The problem was that, after Warren died, there wasn’t much Bowles wanted to do. She no longer had any interest in reforming the sin-laden Left.

“He taught me everything I know, except how to live without him,” Bowles wrote in her final column.

Bowles still remains something of an enigma.

Her only child, Michelle, did not return phone calls requesting an interview. There were no services or obituaries for Linda Bowles. In fact, for the first two weeks after she died, her friends and family kept silent out of respect for Bowles and her daughter, who didn’t want Bowles’ critics to know about the suicide.

The Paradise Post broke the story on May 15 after hearing from an unnamed source.

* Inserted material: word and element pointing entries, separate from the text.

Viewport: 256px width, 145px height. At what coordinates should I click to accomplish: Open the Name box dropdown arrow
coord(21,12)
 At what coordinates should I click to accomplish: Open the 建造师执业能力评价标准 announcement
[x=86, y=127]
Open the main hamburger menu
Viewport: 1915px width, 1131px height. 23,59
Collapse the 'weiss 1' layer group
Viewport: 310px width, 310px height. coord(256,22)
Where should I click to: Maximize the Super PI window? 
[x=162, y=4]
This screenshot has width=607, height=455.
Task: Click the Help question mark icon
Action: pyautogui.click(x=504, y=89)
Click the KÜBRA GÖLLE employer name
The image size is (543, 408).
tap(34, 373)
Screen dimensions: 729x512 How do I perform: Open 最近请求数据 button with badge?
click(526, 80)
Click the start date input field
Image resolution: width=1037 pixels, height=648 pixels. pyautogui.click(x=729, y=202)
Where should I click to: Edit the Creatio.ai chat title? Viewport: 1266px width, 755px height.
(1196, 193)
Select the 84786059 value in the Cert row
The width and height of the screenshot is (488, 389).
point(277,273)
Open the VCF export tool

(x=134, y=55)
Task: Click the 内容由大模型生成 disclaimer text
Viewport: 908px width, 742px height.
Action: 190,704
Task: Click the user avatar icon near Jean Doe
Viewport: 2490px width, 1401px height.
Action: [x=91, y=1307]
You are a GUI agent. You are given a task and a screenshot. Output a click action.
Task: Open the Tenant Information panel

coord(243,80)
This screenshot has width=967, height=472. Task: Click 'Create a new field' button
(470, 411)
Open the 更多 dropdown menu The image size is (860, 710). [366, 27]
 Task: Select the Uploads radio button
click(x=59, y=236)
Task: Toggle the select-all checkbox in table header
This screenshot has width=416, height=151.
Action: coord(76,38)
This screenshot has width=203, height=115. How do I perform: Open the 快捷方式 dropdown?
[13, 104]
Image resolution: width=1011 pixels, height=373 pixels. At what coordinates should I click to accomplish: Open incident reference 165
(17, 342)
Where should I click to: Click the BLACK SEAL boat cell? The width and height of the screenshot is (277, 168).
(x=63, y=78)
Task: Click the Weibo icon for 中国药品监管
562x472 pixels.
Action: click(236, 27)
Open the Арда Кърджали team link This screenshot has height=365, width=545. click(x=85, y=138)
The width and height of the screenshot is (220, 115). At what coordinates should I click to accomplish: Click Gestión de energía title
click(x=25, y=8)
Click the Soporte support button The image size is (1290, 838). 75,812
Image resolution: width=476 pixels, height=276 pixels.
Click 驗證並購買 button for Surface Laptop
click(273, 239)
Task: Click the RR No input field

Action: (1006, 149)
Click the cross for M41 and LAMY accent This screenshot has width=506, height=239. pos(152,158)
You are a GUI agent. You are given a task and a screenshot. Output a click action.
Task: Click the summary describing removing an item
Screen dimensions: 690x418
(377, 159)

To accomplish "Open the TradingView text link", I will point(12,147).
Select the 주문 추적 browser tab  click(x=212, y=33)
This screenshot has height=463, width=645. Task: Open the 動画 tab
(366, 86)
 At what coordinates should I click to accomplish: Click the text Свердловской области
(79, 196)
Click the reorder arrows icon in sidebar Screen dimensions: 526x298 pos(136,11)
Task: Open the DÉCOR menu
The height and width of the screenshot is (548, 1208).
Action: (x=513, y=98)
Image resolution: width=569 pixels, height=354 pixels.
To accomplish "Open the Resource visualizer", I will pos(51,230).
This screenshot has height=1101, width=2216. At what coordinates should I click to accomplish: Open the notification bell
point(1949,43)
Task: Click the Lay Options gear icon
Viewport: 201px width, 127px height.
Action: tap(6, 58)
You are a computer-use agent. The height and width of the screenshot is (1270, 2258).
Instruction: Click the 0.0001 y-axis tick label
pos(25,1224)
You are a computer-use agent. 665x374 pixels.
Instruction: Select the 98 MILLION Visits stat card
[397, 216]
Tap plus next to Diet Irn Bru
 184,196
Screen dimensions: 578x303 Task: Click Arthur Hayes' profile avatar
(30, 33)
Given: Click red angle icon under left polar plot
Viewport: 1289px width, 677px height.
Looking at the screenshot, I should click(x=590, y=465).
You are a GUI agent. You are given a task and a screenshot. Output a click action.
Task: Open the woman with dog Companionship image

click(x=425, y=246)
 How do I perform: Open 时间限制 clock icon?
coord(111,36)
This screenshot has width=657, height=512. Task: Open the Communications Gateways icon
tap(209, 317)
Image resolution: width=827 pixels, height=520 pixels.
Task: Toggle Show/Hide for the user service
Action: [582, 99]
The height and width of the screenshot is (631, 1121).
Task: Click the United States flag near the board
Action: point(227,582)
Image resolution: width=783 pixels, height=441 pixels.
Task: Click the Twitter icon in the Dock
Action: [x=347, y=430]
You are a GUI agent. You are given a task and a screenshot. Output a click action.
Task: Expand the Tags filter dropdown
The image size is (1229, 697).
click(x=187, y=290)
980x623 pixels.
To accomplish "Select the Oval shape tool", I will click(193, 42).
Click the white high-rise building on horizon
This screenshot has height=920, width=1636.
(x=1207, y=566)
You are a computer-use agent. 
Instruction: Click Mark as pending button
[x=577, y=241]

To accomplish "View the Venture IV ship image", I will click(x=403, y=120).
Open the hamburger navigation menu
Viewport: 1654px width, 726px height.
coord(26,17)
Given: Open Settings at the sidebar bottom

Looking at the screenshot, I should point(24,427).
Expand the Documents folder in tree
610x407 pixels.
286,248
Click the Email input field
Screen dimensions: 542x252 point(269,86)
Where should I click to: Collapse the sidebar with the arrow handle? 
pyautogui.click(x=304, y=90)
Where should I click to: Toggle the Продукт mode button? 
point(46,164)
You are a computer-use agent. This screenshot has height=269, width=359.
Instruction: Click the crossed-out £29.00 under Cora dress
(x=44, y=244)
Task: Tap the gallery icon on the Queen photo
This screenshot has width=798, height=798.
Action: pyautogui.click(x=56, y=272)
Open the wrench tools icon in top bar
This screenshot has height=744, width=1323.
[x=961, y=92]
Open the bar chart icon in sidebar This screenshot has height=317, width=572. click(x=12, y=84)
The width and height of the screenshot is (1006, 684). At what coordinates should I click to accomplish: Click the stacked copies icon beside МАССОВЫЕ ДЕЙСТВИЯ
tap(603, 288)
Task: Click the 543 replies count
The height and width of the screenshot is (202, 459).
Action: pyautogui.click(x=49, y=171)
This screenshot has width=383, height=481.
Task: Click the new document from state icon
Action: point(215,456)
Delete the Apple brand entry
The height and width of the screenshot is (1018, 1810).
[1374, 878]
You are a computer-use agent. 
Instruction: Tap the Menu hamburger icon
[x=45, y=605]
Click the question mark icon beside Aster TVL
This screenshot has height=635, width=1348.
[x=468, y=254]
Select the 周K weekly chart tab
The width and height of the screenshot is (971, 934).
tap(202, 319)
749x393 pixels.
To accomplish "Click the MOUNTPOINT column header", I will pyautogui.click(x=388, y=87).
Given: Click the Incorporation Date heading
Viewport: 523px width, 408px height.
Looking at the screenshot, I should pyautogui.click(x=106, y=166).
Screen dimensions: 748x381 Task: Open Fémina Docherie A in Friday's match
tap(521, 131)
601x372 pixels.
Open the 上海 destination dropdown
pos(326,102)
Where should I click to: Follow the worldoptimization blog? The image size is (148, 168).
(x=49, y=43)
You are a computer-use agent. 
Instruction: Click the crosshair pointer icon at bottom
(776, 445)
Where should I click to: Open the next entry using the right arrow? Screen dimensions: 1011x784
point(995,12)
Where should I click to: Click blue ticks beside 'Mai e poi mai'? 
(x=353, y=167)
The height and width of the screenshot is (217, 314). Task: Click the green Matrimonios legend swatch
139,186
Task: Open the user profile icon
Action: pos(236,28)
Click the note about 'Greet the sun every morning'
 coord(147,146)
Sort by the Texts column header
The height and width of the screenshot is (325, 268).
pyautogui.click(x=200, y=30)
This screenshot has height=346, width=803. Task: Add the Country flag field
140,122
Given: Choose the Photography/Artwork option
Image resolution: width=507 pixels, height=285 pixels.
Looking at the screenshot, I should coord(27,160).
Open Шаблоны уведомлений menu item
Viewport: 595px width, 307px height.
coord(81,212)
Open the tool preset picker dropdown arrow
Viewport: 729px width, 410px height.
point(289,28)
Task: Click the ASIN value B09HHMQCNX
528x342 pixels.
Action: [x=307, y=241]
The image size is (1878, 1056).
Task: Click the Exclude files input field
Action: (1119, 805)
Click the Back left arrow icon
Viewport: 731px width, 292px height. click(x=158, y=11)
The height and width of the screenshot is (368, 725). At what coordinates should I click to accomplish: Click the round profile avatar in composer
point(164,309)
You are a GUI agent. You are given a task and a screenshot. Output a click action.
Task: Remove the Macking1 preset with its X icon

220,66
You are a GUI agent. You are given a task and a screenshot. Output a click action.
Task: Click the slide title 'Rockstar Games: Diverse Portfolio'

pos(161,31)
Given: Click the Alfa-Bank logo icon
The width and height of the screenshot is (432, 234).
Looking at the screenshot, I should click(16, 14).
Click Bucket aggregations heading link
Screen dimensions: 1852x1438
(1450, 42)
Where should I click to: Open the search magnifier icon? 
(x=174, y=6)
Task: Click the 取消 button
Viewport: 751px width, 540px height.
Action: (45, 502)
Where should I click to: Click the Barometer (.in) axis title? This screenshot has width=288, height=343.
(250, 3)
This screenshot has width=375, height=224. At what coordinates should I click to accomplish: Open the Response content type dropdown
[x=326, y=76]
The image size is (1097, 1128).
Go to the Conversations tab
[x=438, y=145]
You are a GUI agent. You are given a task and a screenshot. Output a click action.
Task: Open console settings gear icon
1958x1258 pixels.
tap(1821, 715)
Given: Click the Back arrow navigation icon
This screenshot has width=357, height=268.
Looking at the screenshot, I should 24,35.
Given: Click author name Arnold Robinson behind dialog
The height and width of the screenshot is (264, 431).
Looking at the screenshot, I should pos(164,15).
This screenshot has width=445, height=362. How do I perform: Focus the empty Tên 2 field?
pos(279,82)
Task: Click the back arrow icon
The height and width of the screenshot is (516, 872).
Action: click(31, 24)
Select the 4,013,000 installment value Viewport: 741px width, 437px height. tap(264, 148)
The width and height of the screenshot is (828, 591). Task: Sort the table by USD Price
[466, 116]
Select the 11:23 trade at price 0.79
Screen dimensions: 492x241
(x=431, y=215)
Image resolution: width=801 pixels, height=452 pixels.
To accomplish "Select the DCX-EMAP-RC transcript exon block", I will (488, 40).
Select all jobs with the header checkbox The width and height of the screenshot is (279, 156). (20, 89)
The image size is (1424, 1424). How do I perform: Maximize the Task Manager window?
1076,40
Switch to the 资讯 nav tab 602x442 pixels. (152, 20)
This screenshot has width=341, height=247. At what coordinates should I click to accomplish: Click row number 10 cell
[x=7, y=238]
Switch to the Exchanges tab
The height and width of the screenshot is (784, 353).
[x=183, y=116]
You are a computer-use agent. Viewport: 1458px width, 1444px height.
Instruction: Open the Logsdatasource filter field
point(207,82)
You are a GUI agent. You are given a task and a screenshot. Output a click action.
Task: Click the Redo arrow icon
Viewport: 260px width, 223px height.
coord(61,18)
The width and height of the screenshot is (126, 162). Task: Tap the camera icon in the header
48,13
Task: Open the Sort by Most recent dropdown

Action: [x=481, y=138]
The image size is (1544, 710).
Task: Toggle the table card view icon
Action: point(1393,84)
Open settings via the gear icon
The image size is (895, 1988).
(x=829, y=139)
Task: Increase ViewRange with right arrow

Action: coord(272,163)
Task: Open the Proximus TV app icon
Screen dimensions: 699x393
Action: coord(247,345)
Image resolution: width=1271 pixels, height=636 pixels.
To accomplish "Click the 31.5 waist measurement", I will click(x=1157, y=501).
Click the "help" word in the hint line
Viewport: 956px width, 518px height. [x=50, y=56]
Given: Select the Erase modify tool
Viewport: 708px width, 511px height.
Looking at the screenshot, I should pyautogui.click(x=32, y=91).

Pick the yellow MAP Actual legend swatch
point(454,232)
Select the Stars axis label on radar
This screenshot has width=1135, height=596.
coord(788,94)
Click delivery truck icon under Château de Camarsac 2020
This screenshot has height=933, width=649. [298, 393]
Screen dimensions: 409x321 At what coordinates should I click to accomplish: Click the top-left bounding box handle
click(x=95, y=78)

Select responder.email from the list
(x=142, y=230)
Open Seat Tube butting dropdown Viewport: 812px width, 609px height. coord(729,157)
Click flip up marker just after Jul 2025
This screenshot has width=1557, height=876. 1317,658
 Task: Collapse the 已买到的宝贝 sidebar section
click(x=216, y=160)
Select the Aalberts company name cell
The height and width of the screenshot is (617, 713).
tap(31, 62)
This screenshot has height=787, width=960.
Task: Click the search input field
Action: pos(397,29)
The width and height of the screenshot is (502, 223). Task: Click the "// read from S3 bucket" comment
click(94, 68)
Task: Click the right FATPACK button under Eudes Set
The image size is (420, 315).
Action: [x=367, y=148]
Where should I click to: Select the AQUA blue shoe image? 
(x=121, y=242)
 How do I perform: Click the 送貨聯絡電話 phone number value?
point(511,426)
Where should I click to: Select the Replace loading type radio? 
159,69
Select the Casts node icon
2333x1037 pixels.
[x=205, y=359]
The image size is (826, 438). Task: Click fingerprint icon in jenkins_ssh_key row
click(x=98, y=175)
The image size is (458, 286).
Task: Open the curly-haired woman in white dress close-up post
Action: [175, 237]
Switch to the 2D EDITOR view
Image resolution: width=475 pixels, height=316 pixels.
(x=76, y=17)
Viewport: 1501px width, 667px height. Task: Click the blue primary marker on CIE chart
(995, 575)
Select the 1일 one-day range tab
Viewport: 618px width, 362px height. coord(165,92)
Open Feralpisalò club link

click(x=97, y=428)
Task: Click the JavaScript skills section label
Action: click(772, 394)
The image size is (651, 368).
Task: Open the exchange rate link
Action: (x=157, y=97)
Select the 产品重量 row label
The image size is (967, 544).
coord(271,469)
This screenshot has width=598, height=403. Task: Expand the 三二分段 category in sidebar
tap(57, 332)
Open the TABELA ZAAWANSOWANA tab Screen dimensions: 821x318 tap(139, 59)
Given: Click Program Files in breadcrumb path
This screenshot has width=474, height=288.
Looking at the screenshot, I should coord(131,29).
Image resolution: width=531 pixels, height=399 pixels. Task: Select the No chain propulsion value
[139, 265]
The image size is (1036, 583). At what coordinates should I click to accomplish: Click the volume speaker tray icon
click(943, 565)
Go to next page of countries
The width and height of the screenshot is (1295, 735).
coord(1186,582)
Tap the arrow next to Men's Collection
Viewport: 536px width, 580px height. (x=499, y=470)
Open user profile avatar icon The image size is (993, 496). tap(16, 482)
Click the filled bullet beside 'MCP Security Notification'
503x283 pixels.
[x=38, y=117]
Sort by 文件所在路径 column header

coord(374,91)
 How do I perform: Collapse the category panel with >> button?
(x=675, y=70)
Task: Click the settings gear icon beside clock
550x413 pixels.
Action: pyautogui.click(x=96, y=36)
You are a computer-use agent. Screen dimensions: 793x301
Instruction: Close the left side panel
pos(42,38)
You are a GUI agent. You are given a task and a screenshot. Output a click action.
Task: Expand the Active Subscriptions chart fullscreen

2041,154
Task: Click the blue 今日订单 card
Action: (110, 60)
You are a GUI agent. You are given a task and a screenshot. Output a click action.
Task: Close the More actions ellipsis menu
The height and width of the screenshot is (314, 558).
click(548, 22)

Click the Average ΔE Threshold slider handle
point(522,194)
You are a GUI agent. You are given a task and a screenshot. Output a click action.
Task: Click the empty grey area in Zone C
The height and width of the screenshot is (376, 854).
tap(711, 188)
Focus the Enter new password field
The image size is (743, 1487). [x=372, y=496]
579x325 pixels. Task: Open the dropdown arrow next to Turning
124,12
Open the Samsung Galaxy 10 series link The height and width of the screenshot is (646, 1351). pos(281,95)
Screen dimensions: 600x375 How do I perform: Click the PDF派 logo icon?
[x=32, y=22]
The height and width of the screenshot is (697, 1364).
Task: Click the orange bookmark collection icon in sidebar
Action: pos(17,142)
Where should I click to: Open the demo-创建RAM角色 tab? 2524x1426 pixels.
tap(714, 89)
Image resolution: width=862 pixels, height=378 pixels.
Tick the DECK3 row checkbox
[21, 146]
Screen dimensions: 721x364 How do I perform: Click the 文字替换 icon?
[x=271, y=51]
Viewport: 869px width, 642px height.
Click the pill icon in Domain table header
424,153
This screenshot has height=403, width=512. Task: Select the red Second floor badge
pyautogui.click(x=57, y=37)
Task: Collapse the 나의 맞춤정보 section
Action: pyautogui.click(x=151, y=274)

Reluctantly Bowles’ daughter issued a press release stating that, “The coroner’s report will tell you she purposely overdosed on anti-depressants.”

Linda and Warren Bowles led a very secluded life. She described her home as “the foothills of the Sierra Nevada.” Not many fans knew she lived in Cathey’s Valley, and there are conservative patriots living in Cathey’s Valley who still don’t know who she was.

She didn’t belong to a church. Instead she and Warren had their own worship services on Sundays. Although they moved from the Bay Area, they didn’t seem to have a lot of friends from there they kept in touch with.

Her mother, a widow, lived in Oregon, and her daughter was living in the Bay Area at the time of her death.

Bowles’ close friends knew very little about her life before she met Warren. Bowles told friends that she had been married to a bullfighter while she was still a teenager. Michelle, now 32, was the daughter of that union.

Friends believe Bowles’ mother was from Canada, but no one knew where Linda Bowles grew up. She often spoke of her relationship with her stepfather, who taught her “everything there was to know about business.”

When her stepfather died, a friend said, she was despondent then too, but she had Warren to lean on.

The righteous anger in her columns led many critics to dub her a “hate-monger,” zinging leftists with unsubstantiated accusations. She made no apologies for the punches she threw.

“The ridiculous deserve ridicule,” she was heard to say, as well as, “There’s no such thing as being too mean to Clinton.”

In an interview with the Enterprise-Record a decade ago, she described with glee how much fun it was to take one of her adversaries apart in print.

“I ripped him to shreds,” she said of an environmental columnist who inspired her to write her first letter to the editor. “He’s probably somewhere huddled, crying, hugging a tree somewhere right now. … It sounds cruel, but it was fun.”

And critics hit back. Former state Assembly candidate Roberts Braden, in a letter to the Enterprise-Record about 18 months ago, dubbed her column “that upchuck of false piety” with which “she attempted to paint the Democrats as the heathen left (her words), responsible for morals and values that do not meet her standards. … My dictionary defines heathen as ‘one who is not a Christian, Jew or Moslem.’ Most Democrats belong to one of those faiths. Bowles should not bear false witness. It’s immoral and offensive to mainstream values.”

But Bowles never claimed to be invincible. In fact, in one essay, she discussed how our values need societal support if they are to prevail:

“The bulwarks we erected to protect us against the dark side of our natures—the church, the family, the school and the law—have been overrun by heathens who consider them unnecessary obstacles to having a good time.”

In the end, it seems, that network of support Bowles had hoped to bolster with her columns was not enough.

After her death, her daughter said that Bowles died “of complications of the heart.”

“To say she had a weak or failed heart would be untrue," she wrote in a press release. "To say she suffered from a broken heart would be an understatement."